- What is being asked: In the entries that follow, the line with "Remove the Task chip from Event object" opens the range and the line with "Task: Select the 'Все комментарии' tab" closes it; repeat that range exactly, both lines included.

### Source material

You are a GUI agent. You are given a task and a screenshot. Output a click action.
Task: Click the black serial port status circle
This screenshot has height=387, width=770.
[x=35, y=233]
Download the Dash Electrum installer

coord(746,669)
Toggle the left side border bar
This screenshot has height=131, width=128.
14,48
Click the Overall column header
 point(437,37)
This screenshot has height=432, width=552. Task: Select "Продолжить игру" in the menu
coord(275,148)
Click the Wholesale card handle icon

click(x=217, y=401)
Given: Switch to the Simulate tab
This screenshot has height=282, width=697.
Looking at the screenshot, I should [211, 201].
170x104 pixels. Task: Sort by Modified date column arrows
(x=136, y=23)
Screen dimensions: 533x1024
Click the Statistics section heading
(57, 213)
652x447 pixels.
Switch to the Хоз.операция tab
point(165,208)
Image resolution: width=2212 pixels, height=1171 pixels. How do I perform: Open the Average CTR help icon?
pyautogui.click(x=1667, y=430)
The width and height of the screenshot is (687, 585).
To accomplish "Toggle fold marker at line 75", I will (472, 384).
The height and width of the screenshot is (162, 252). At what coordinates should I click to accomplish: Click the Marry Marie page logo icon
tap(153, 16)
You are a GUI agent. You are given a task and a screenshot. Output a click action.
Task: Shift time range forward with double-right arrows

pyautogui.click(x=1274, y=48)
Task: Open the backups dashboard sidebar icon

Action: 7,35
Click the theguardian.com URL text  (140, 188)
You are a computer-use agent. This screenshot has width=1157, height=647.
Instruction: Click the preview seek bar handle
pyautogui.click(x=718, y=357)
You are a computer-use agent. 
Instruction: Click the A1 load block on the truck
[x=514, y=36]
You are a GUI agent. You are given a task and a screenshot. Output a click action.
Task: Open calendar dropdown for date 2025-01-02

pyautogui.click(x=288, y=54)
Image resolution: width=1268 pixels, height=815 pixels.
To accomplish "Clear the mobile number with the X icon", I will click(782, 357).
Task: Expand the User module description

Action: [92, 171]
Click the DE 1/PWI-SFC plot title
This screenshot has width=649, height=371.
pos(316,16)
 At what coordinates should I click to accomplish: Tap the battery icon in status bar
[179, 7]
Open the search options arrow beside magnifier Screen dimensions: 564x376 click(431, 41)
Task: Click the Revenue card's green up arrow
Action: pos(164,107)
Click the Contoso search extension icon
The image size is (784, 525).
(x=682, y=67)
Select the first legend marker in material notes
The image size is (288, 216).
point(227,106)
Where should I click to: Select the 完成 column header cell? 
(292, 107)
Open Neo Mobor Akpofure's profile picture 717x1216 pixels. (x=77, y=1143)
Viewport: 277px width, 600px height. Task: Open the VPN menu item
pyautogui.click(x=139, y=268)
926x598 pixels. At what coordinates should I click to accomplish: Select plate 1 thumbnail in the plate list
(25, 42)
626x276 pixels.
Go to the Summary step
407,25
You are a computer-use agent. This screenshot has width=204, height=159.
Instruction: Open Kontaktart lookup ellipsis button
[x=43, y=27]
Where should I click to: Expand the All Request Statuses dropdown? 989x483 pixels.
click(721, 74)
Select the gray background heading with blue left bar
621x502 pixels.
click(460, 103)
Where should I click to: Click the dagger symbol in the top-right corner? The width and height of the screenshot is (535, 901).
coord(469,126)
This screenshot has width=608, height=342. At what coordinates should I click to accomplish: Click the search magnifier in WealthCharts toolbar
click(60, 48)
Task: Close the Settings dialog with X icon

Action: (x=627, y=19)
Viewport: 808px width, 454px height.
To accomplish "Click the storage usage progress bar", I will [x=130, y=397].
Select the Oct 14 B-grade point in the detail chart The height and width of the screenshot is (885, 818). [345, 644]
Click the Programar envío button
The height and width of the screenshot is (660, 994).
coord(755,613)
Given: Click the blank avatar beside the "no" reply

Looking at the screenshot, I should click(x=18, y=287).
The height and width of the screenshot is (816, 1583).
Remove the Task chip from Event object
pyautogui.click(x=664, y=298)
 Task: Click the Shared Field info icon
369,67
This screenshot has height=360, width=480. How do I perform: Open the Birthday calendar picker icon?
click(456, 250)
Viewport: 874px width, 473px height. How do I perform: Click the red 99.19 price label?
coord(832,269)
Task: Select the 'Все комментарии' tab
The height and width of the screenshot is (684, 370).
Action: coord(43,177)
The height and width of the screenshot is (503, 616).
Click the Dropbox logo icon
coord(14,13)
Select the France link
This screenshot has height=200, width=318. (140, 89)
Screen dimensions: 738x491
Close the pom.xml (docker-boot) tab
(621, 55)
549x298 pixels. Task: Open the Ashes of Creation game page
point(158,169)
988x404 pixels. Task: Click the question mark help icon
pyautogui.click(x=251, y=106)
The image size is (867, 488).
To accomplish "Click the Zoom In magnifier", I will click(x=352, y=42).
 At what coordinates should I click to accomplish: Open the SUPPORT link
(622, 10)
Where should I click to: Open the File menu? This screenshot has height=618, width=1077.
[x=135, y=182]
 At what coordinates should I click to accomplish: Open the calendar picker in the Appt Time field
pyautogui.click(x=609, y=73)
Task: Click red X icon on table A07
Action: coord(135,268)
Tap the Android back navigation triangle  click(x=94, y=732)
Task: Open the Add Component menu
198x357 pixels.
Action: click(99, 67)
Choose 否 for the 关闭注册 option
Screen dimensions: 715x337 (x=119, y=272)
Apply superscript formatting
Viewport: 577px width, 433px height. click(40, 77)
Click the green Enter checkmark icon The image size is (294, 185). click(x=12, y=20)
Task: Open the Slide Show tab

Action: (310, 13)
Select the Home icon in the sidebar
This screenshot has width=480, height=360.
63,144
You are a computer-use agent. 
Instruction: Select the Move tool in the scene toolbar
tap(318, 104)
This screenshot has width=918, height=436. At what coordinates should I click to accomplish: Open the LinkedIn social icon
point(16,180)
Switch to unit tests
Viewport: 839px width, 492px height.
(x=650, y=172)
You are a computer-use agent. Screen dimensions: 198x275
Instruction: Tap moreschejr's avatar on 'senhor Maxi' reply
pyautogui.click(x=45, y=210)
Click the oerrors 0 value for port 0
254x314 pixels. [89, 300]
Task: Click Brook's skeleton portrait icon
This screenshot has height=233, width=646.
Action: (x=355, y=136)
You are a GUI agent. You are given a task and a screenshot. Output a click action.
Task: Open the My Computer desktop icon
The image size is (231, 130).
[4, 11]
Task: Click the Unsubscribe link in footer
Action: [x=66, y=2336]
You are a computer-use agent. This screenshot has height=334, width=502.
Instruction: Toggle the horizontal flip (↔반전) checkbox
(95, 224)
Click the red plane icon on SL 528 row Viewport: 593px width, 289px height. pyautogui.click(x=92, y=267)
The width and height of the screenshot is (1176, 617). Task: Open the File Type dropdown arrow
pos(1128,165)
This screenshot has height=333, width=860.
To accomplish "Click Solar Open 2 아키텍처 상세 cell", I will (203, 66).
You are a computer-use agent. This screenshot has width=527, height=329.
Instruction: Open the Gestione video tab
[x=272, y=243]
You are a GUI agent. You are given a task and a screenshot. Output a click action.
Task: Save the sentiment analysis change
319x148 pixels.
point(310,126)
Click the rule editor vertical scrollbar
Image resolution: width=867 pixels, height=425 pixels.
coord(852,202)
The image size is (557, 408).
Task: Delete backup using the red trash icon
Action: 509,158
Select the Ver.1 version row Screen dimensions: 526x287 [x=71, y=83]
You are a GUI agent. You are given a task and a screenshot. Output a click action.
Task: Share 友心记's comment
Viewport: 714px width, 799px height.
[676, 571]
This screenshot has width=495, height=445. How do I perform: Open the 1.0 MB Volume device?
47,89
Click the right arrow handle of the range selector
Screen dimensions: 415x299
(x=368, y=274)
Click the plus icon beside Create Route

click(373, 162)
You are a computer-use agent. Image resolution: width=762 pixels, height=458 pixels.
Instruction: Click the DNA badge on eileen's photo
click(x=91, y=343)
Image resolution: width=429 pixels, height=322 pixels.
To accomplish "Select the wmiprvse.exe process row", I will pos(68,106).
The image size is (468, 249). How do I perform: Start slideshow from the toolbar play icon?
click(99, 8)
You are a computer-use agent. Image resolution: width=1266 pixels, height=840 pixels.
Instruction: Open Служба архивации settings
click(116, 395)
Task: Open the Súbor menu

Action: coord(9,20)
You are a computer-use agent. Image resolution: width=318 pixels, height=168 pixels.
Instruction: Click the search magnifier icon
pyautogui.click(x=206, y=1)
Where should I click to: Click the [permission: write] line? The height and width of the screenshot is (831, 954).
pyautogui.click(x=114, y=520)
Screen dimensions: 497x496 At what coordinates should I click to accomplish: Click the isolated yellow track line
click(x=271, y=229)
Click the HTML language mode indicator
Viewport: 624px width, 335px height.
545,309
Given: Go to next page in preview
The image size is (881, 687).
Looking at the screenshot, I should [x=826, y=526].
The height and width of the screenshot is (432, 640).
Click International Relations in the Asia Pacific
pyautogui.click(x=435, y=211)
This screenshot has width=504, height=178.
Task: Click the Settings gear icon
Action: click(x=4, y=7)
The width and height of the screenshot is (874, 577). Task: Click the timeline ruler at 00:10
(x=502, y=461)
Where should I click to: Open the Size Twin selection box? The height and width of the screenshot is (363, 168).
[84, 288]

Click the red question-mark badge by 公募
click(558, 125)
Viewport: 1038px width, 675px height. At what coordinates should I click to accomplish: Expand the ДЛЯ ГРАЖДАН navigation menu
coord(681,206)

######

- Solution to the exercise:
Remove the Task chip from Event object
pyautogui.click(x=664, y=298)
 Task: Click the Shared Field info icon
369,67
This screenshot has height=360, width=480. How do I perform: Open the Birthday calendar picker icon?
click(456, 250)
Viewport: 874px width, 473px height. How do I perform: Click the red 99.19 price label?
coord(832,269)
Task: Select the 'Все комментарии' tab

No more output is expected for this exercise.